Temporary protected status is no guarantee of permanent residency, but it does allow eligible Haitians to work temporarily in the U.S. — and to send money back home to struggling family members. Hundreds of legal clinics help Haitians with the process, and some scholars say the U.S. should open its doors wide to let in many thousands more Haitians. 

But U.S. policy remains firm: Haitians are warned that if they try to enter the U.S. now, they will be sequestered and turned back.

The earthquake seemed to touch every Haitian in Flatbush. Many lost family. Some traveled to Port-au-Prince to offer their medical skills to earthquake victims. Others gathered money or goods to send for earthquake relief.

Regine Zamor, born in Brooklyn of Haitian heritage, joined the wave of diaspora helpers just days after the quake. It became a life-changing decision: Within a few weeks, she returned to New York, quit her job, sold most of her belongings and moved permanently to Port-au-Prince to help rebuild the country. Her decision to relocate underscores the deep ties that the Haitian diaspora maintains with the homeland.

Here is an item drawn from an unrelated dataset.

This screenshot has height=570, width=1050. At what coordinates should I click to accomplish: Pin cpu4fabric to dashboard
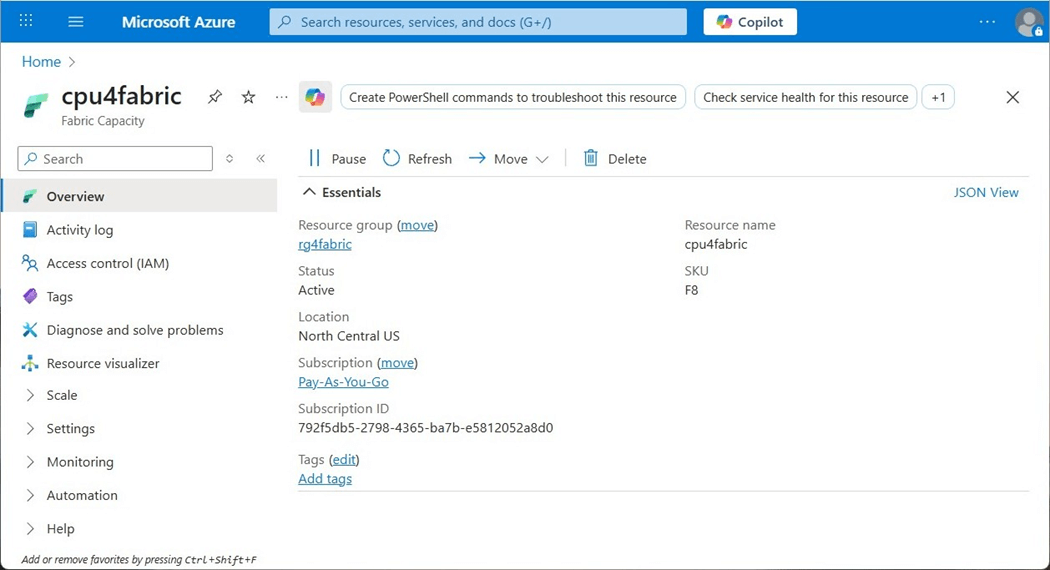(215, 97)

Watch the story of Jean Montrevil.
(GlobalPost/Bradley Gallo)

Despite its devastation, the earthquake brought unexpected relief to some in the diaspora. Brooklyn resident Jean Montrevil, a Haitian-American who arrived here in 1986 with permanent resident status, was scheduled for deportation in January because of a drug conviction more than 20 years ago. On Jan. 11, he was in a holding cell in York, Penn., awaiting the final order back home. Then the earthquake struck, and Montrevil was granted a temporary reprieve. His many supporters say the reprieve may boost their campaign to nullify his deportation order.

The stories that emerge from Brooklyn’s Haitian community are as lively and diverse as the neighborhood it inhabits. They span generations, weave in the words of elders and tell the personal stories of newcomers. In this special project by GlobalPost and the Columbia University Graduate School of Journalism, we look at how New York’s Haitian diaspora is coping with the sudden onslaught of change and renewal in the aftermath of the earthquake.